-- START Data --

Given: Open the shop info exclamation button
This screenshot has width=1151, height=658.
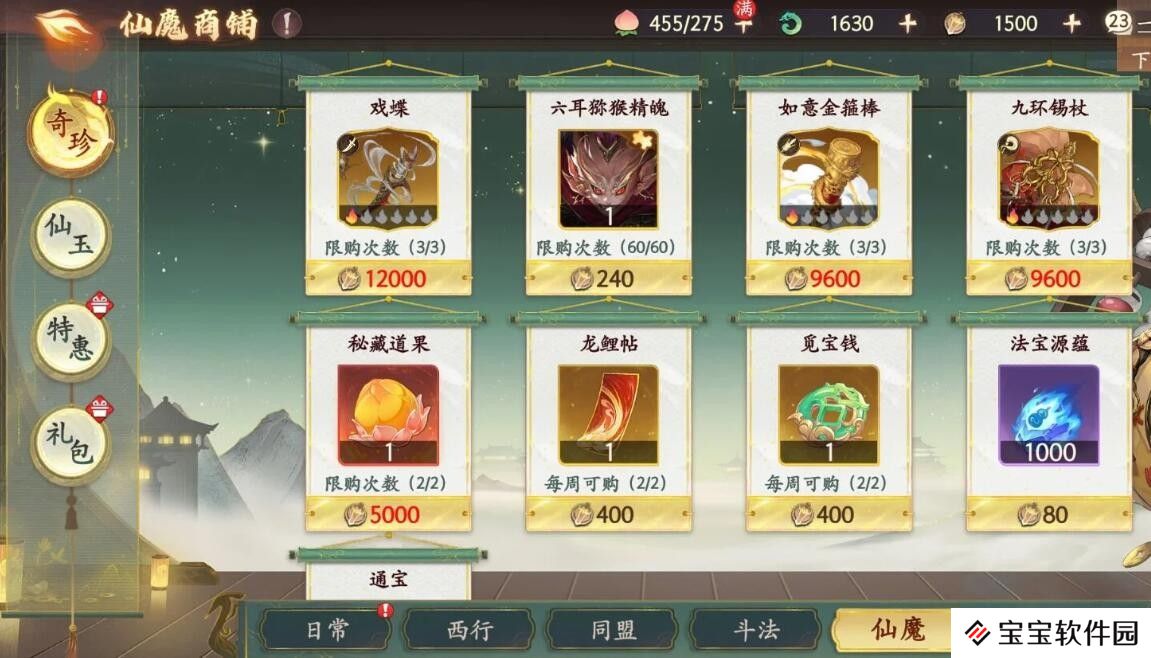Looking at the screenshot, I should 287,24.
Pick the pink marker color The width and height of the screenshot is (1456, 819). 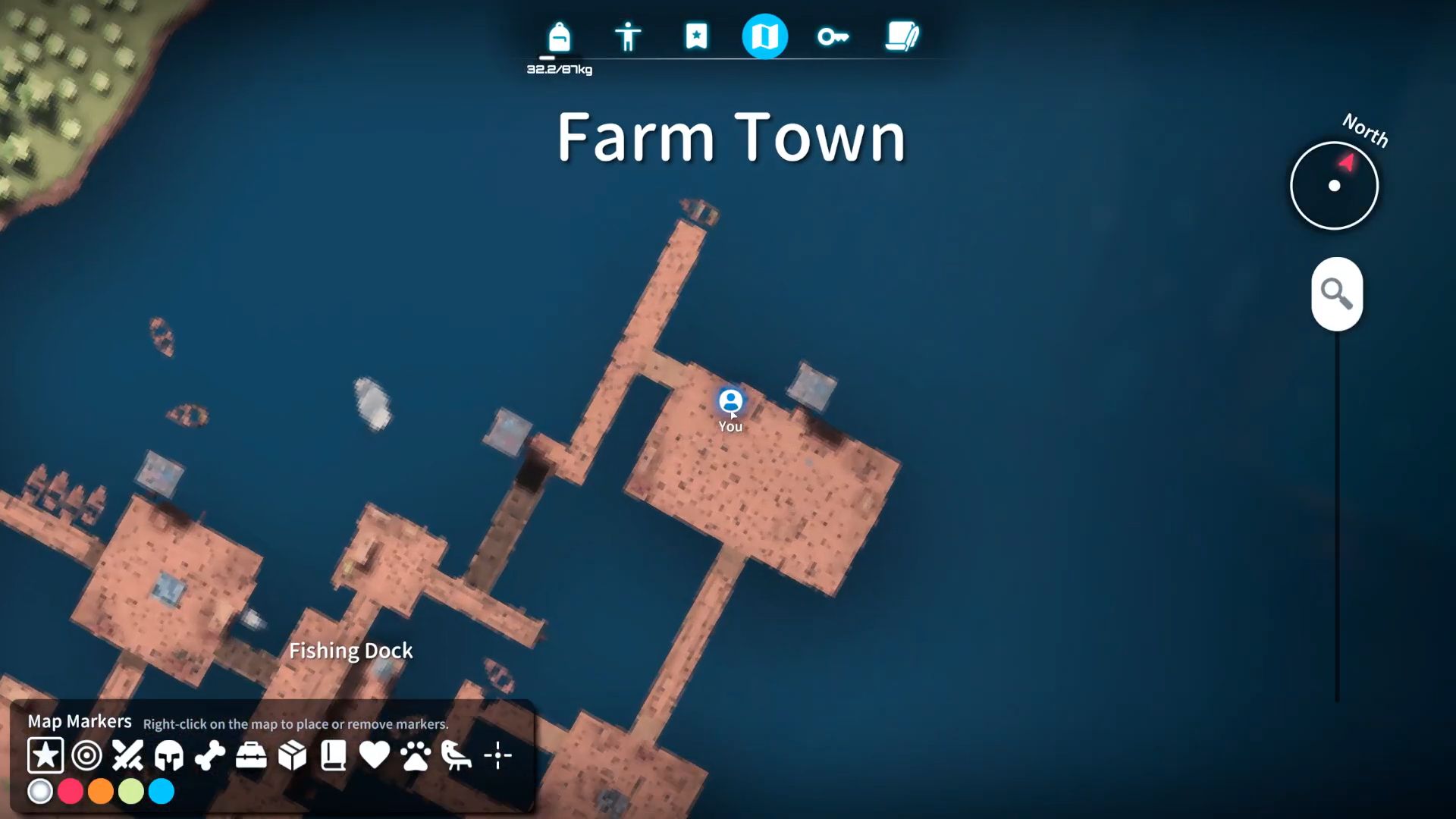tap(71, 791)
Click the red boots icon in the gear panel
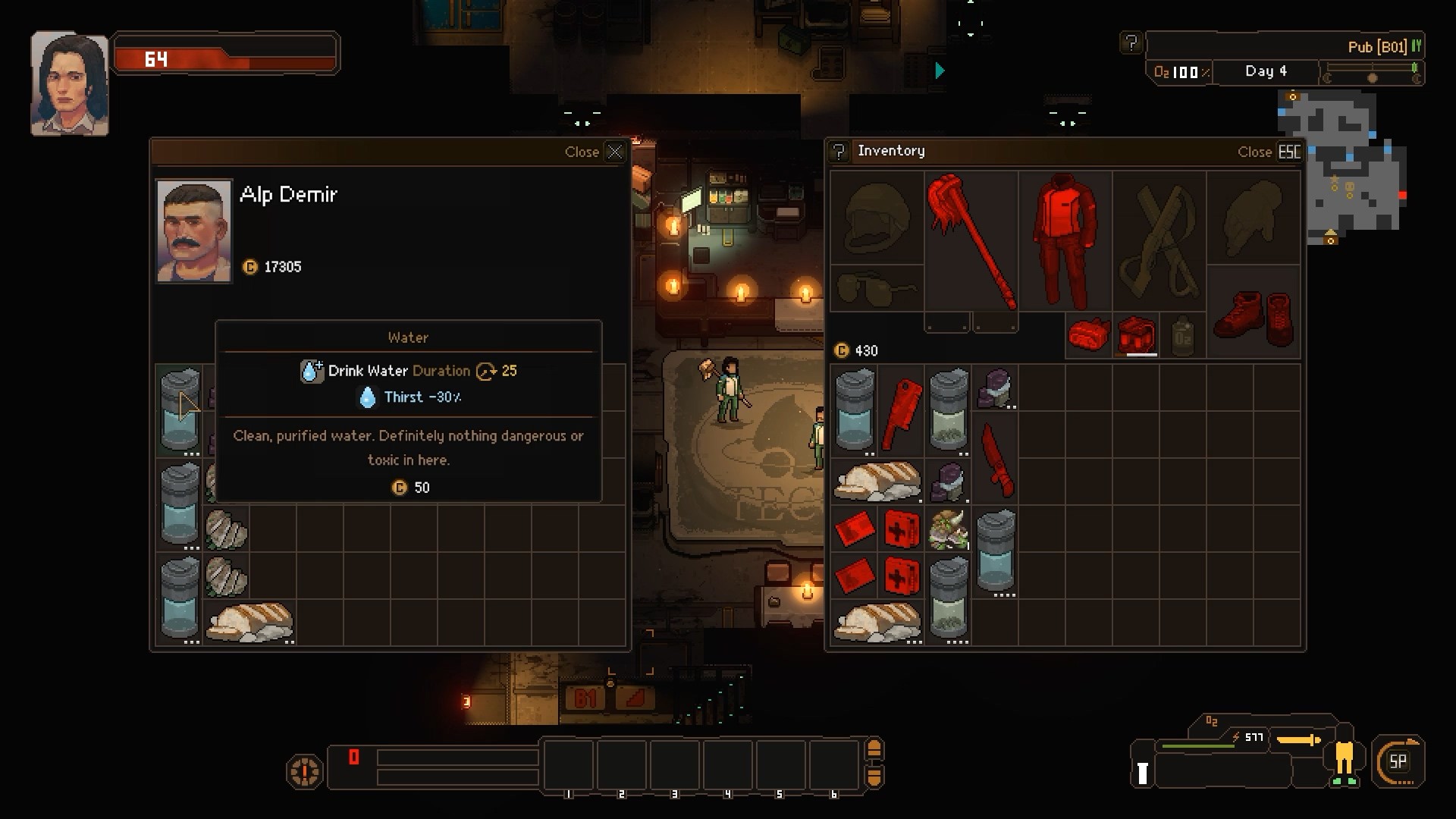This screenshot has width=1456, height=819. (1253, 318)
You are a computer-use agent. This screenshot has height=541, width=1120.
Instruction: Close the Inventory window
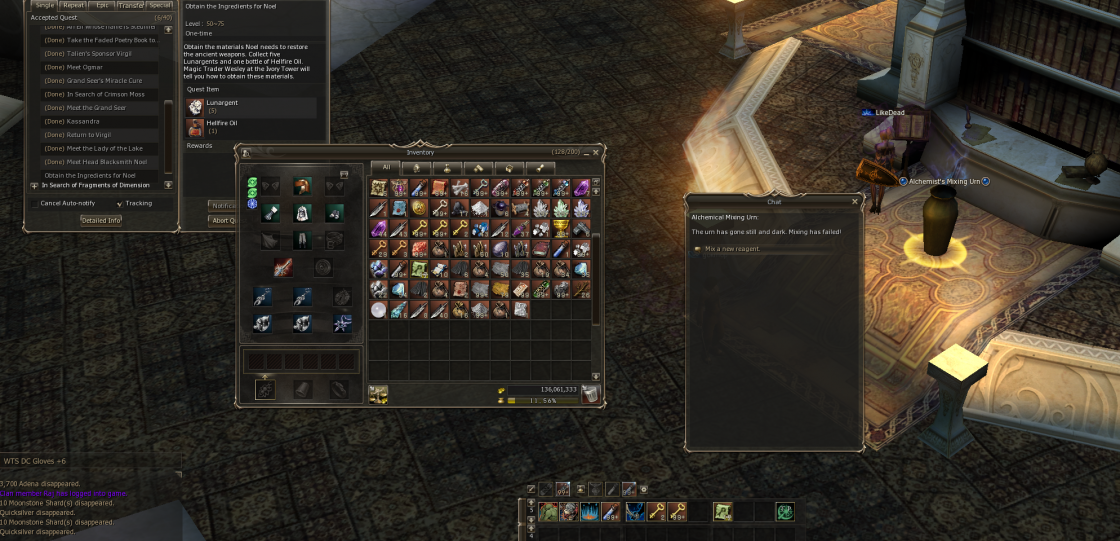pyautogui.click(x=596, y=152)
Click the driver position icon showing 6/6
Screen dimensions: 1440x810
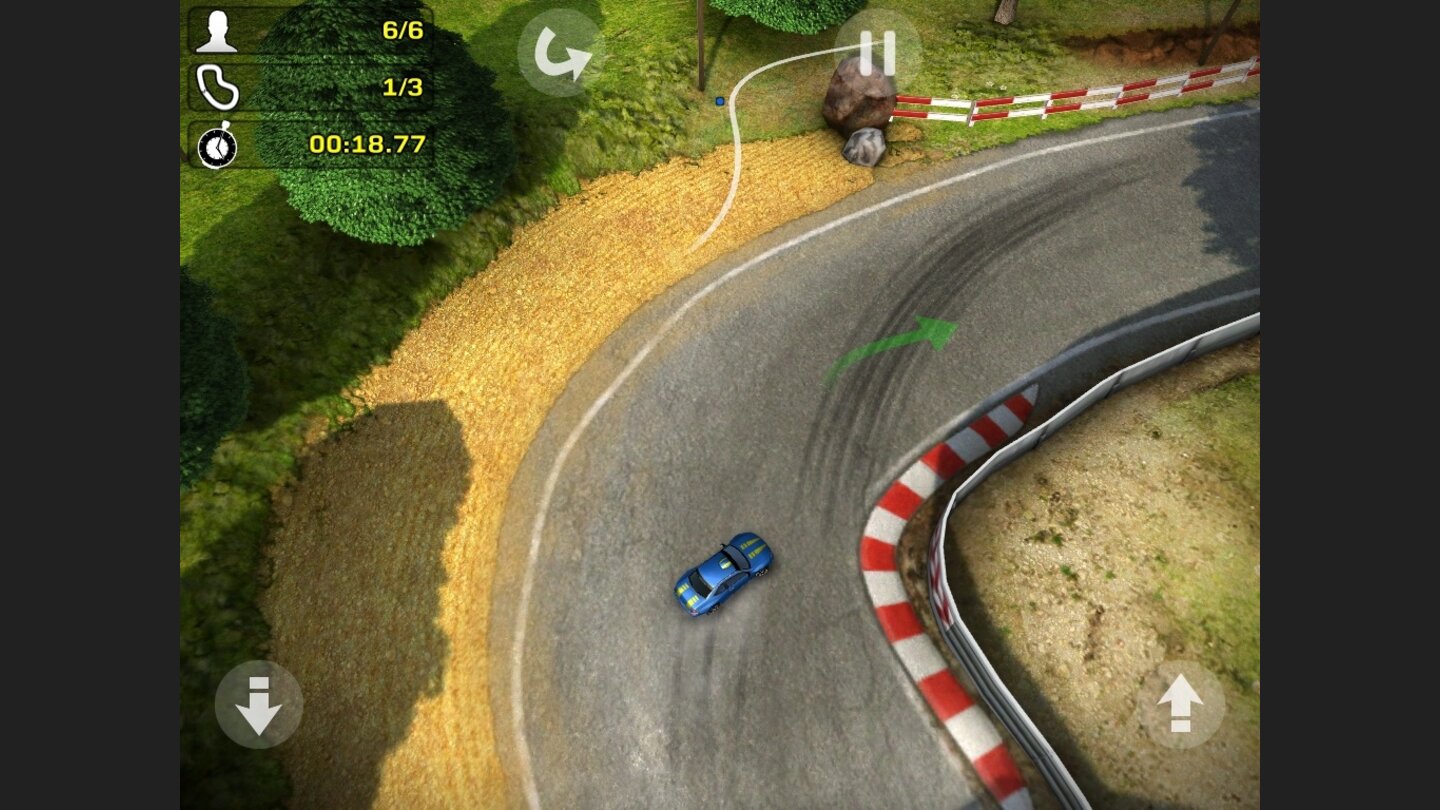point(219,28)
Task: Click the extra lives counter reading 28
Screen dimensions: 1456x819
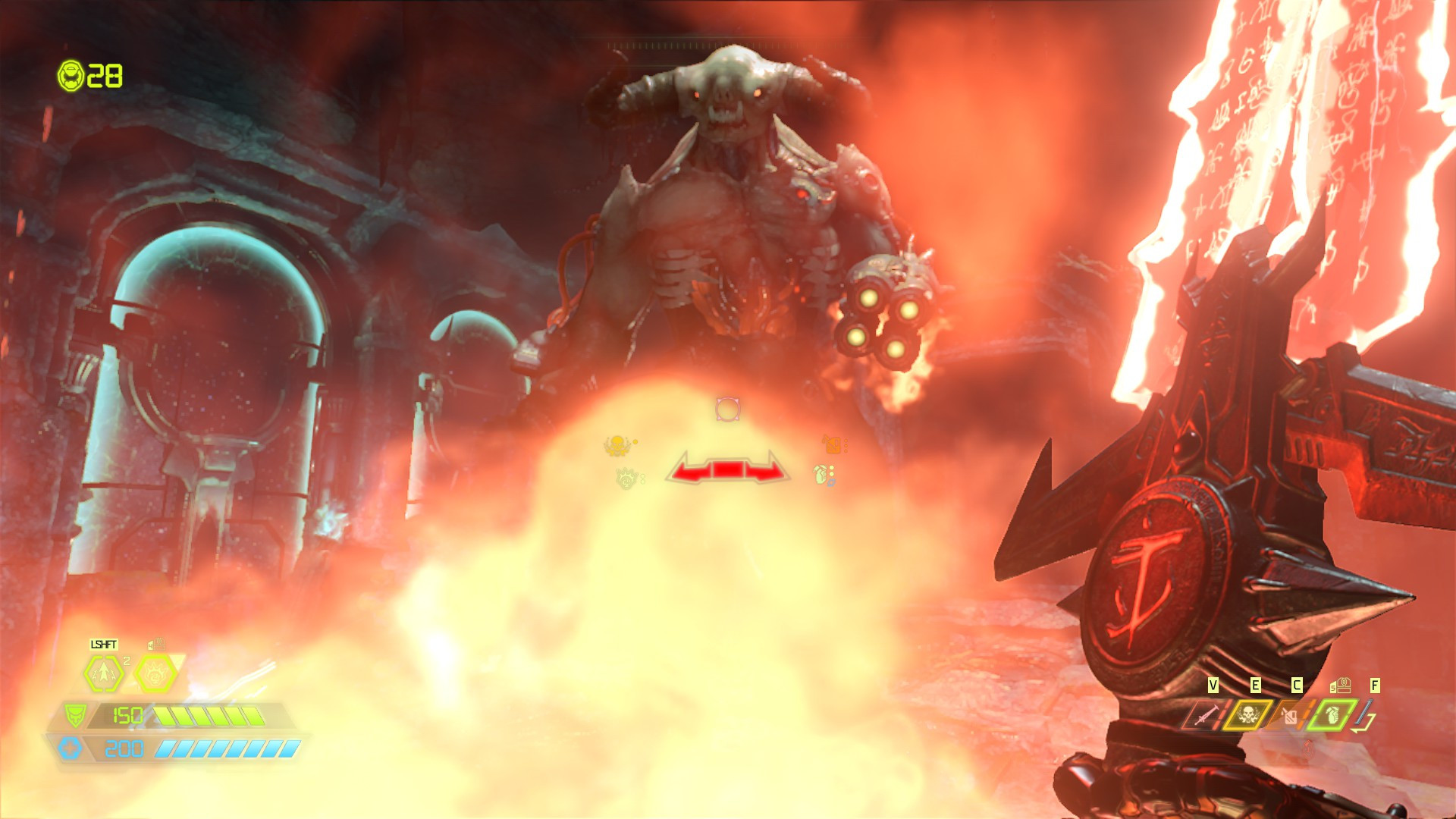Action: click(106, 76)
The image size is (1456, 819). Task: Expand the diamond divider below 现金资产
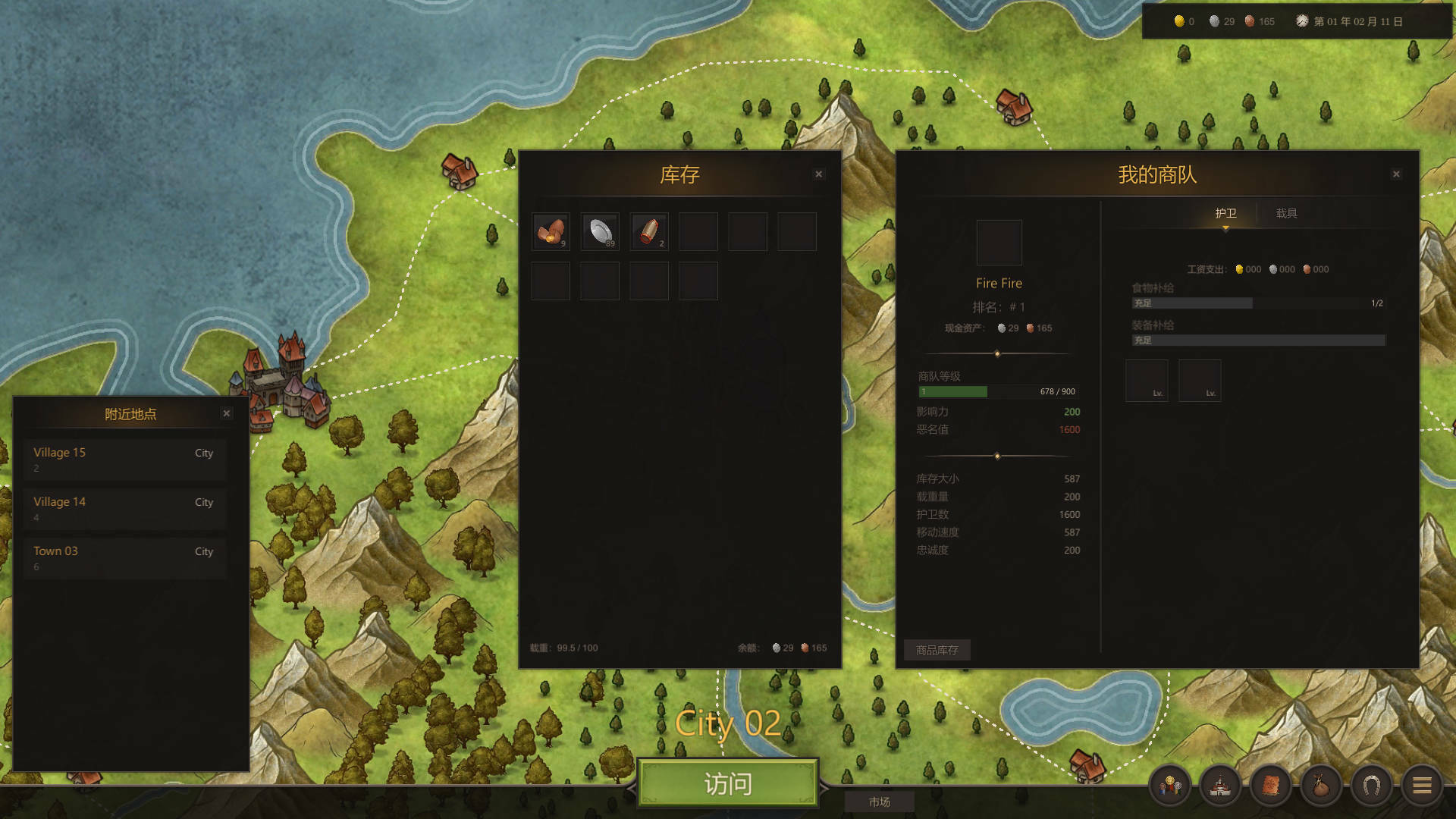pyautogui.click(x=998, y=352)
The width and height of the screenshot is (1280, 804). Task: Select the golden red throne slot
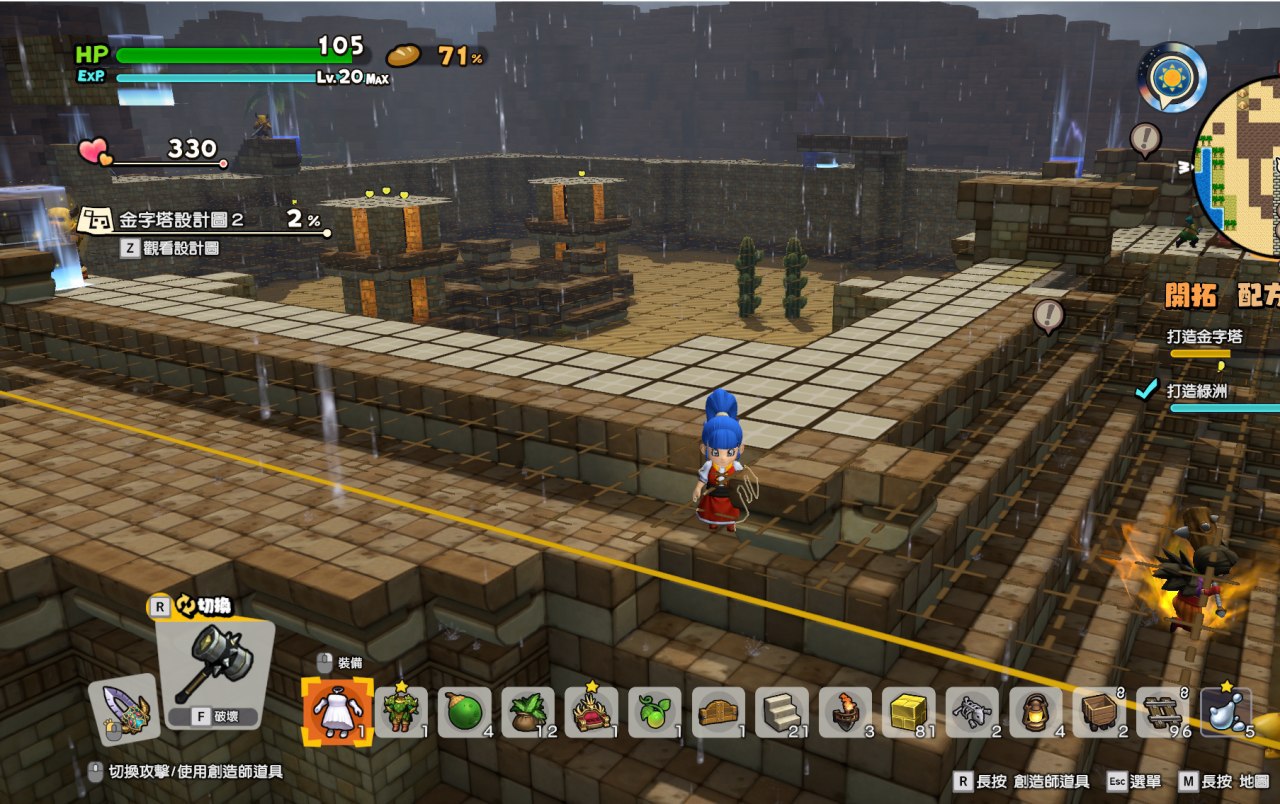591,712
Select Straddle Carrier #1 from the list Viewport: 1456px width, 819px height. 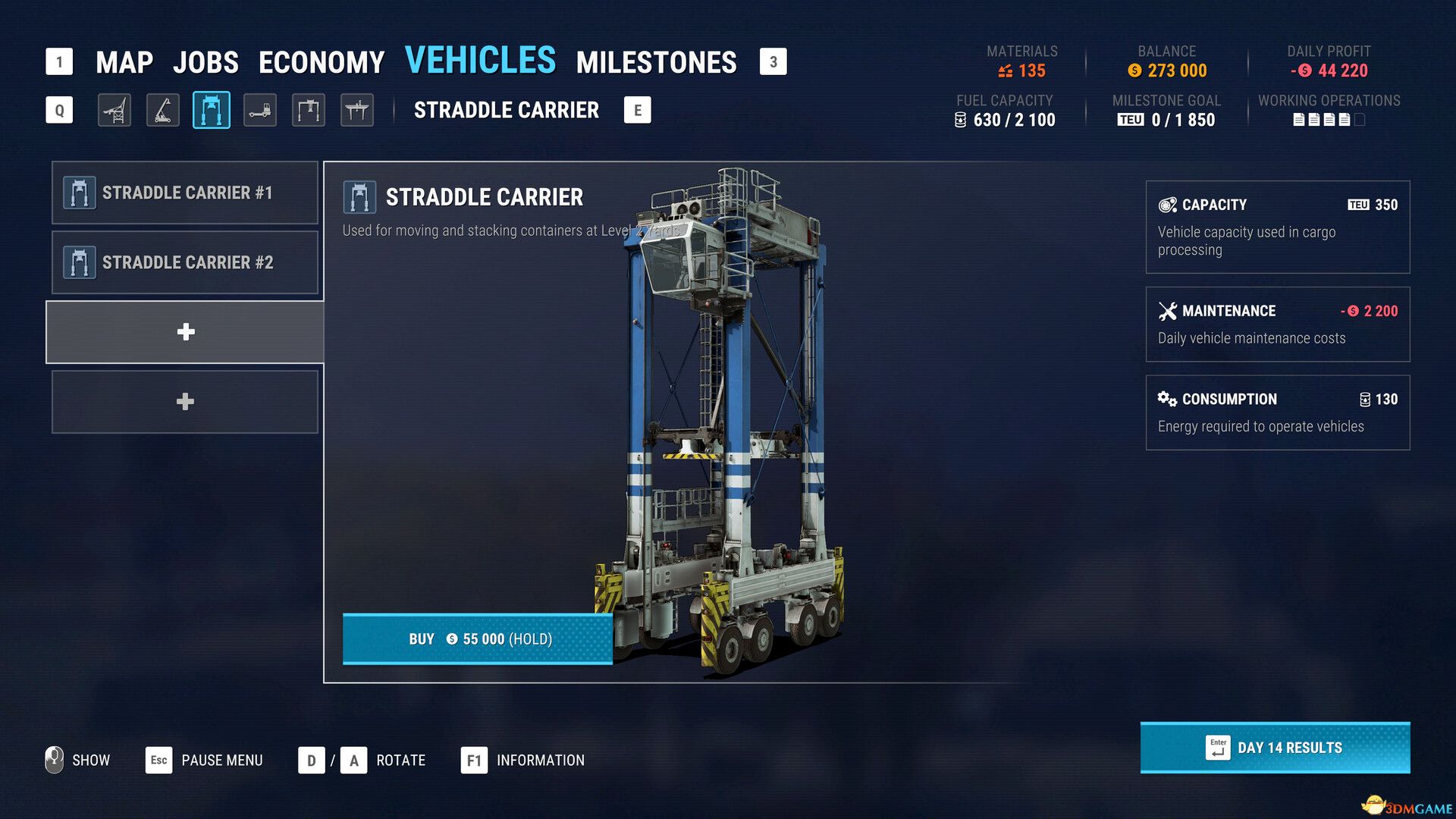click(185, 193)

-- END Data --

List every line of the items above that contains the word "dimensions".

Screen dimensions: 1440x810
Screen dimensions: 1456x819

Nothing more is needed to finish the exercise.